Real-Time Pharmacodynamics
As we move toward standardized laboratory protocols based on the use of a rapid-fixation/red-cell–lysis technique and directly conjugated phosphospecific antibodies, the turnaround time needed to generate the results for a blood sample can be as little as 2 hours. This opens up the exciting possibility to perform routine pharmacodynamic monitoring in real time. Initially, we envisage real-time pharmacodynamics simply as rapid feedback to the clinical trials organization. Combined with ex vivo sensitivity testing of individual patients’ leukemia cells, as described above, and pharmacokinetic data, this would inform if the current dose level was close to that needed for optimum target inhibition. However, the successful implementation of real-time pharmacodynamics might open the possibility for more innovative design of phase I clinical trials, in which the actual dose of drug is escalated in individual patients based on pharmacodynamic effects rather than escalated between cohorts of patients, as is currently done.

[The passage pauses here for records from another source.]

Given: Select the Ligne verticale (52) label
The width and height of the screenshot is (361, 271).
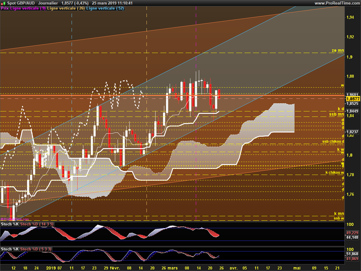Looking at the screenshot, I should click(x=105, y=8).
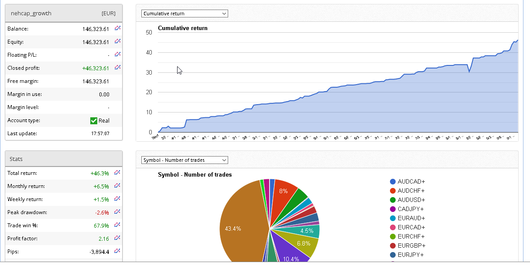
Task: Open the Floating P/L chart icon
Action: point(117,55)
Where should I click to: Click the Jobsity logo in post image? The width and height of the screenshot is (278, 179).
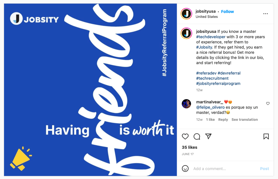[34, 19]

It also seems technically feasible to use real-time pharmacodynamics based on flow cytometry in routine clinical practice involving molecular targeted agents in leukemia patients. This would be particularly helpful in situations in which there is significant interpatient variation in the dose of drug needed to achieve optimum effect—for example, because of differences in drug absorption and metabolism. Advances in instrumentation, reagent quality, and automation should allow the development of standardized and cost-efficient protocols suitable for routine clinical laboratory use during the next few years. As well as having immediate benefit for patient care, this would be consistent with the current trend toward closer integration between basic science and laboratory medicine as the field of molecular oncology becomes more clearly defined.